In fact, on Schumpeter’s role, they write:

“Schumpeter’s originality in the Anglo-Saxon environment was then to a large extent also a product of the ignorance, outside Germany, of the traditions on which he built. Part of what Schumpeter did was to filter Sombart’s work  and the economic debate in Germany between the world wars to the Anglo-Saxon world.” (Reinert and Reinert 2006: 73)

But what is even more interesting, as the Reinerts unravel, is that the dialectic idea of “creative destruction” must have arrived into German economic discourse from Johann Gottfried Herder’s philosophy, which influenced Arthur Schopenhauer and the orientalist Friedrich Maier via Nietzsche.
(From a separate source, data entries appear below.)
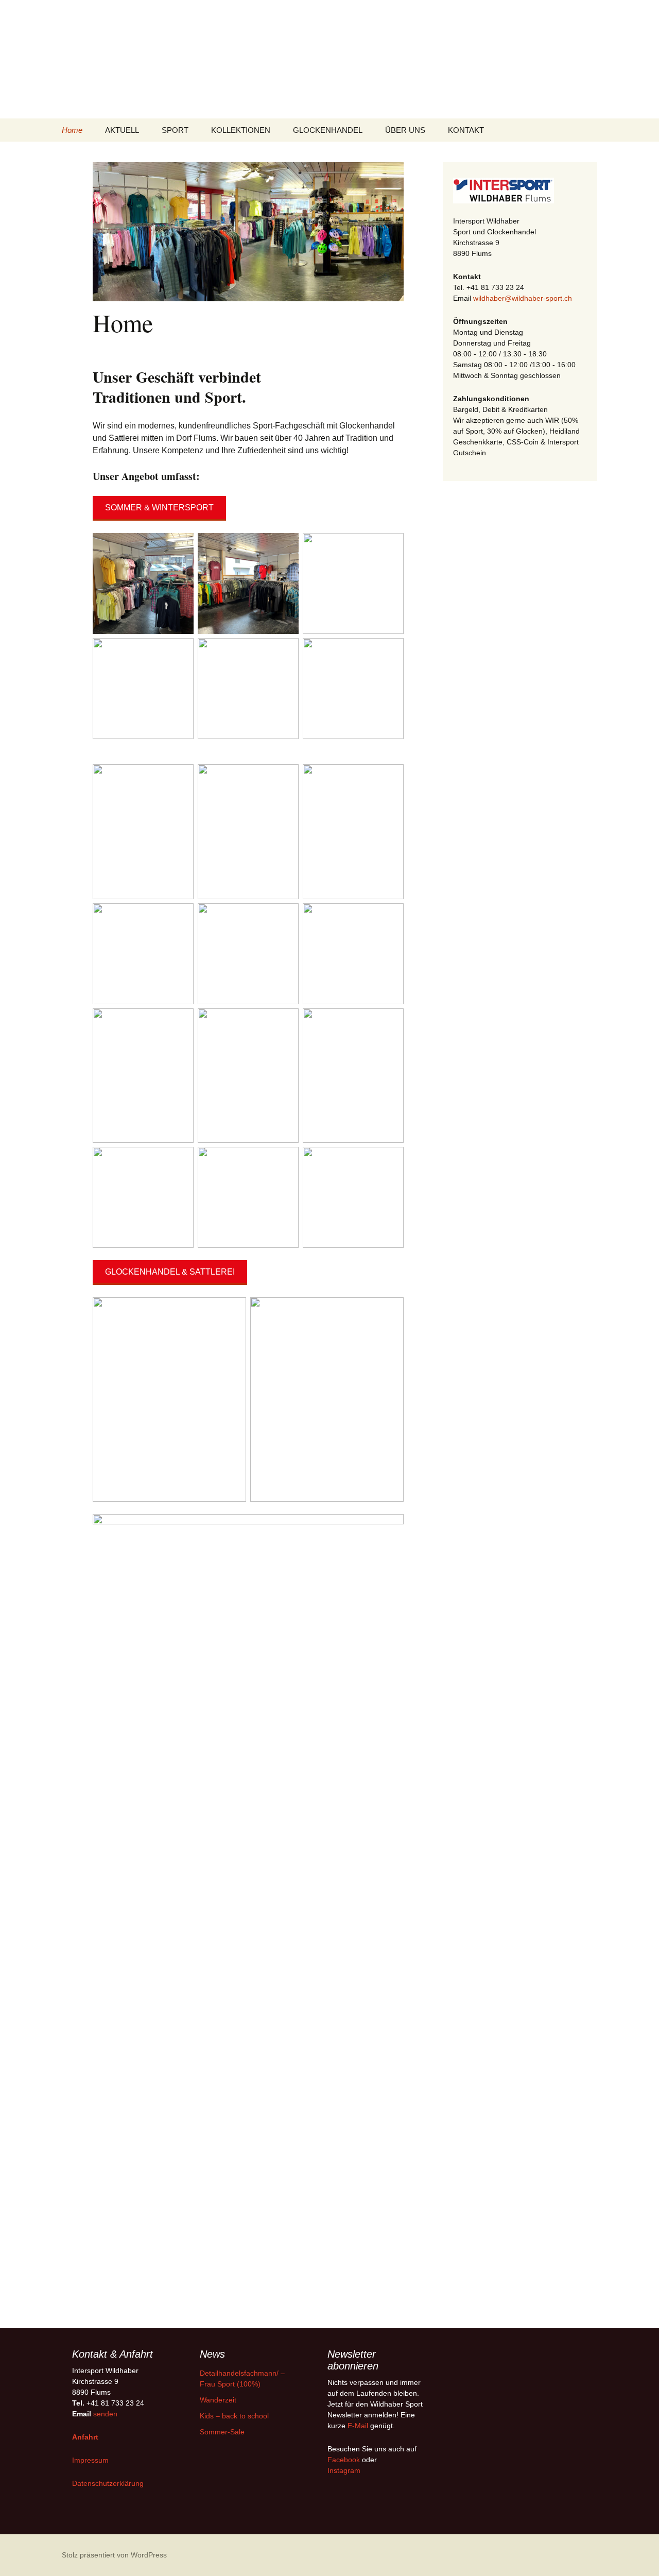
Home (72, 130)
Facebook (343, 2459)
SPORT (175, 130)
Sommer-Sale (222, 2432)
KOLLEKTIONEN (240, 130)
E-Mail (358, 2426)
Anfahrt (85, 2437)
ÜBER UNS (405, 130)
The orientalist Herder wrote extensively on Hinduism in his Philosophy of Human History (Ideen zur Philosophie der Geschichte der Menschheit) (Herder 1790–92, volume III, pp. 41–64.) in turbulent times when Western Europe, and especially the Germans, were enthused by ideas from the “East” (Confucianism, Hinduism, etc.), which they interpreted in favor of enhancing their – often radical – political ideas. “Creative destruction” was a concept deriving from the Hindu god Shiiva, who represents the paradox nature of simultaneous destruction and creation. Sombart himself fished this idea second-hand from German orientalist discourse, quoting extensively from Goethe, Fichte, Schopenhauer and Nietzsche:

“Nietzsche’s influence on the work of Werner Sombart is well documented both through Sombart’s many references to Nietzsche and through his biographers. Also the people who most influenced Sombart, some of which were his close friends, were strongly influenced by Nietzsche (Lenger 1994:141). Sombart was himself known to quote frequently from Nietzsche’s Zarathustra (ibid.:247).” (Reinert and Reinert 2006: 73)
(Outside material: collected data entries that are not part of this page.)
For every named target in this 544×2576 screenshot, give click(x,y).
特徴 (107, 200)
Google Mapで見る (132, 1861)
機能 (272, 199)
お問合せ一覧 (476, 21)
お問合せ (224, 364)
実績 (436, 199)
It is not that essentialized ideas should always derive from some sort of “authentic origin,” but if scratching the genealogical layers of Western discourse, one can find much more reason in these suppressed discourses and networks of interaction than from “out of nowhere” intellectual developments or historical statemens of founding fathers. This is especially true in cases as such, where the “East in the West” aspect can be highlighted so acutely. Another thing that beautifully surfaces from this is the role of shifting hegemonies in the dissemination of knowledge and interpretation. Truly geographical stuff, indeed.
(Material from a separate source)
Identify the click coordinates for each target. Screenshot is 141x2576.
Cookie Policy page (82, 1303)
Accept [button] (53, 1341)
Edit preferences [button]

Harris, Abram L. (1942). “Sombart and German (National) Socialism”. Journal of Political Economy 50 (6): 805–835.
Reinert, Hugo; Reinert, Erik S. (2006). “Creative Destruction in Economics: Nietzsche, Sombart, Schumpeter.” [Word document]
Sombart, Werner (1913). Krieg und Kapitalismus [War and Capitalism]. Leipzig: Duncker & Humblot. p. 207.
Sombart, Werner (1928[1902]): Der moderne Kapitalismus. Historisch-systematische Darstellung des gesamteuropäischen Wirtschaftslebens von seinen Anfängen bis zur Gegenwart. Final edn. 1928, repr. 1969, paperback edn. (3 vols. in 6): 1987 Munich: dtv. (Also in Spanish; no English translation yet.)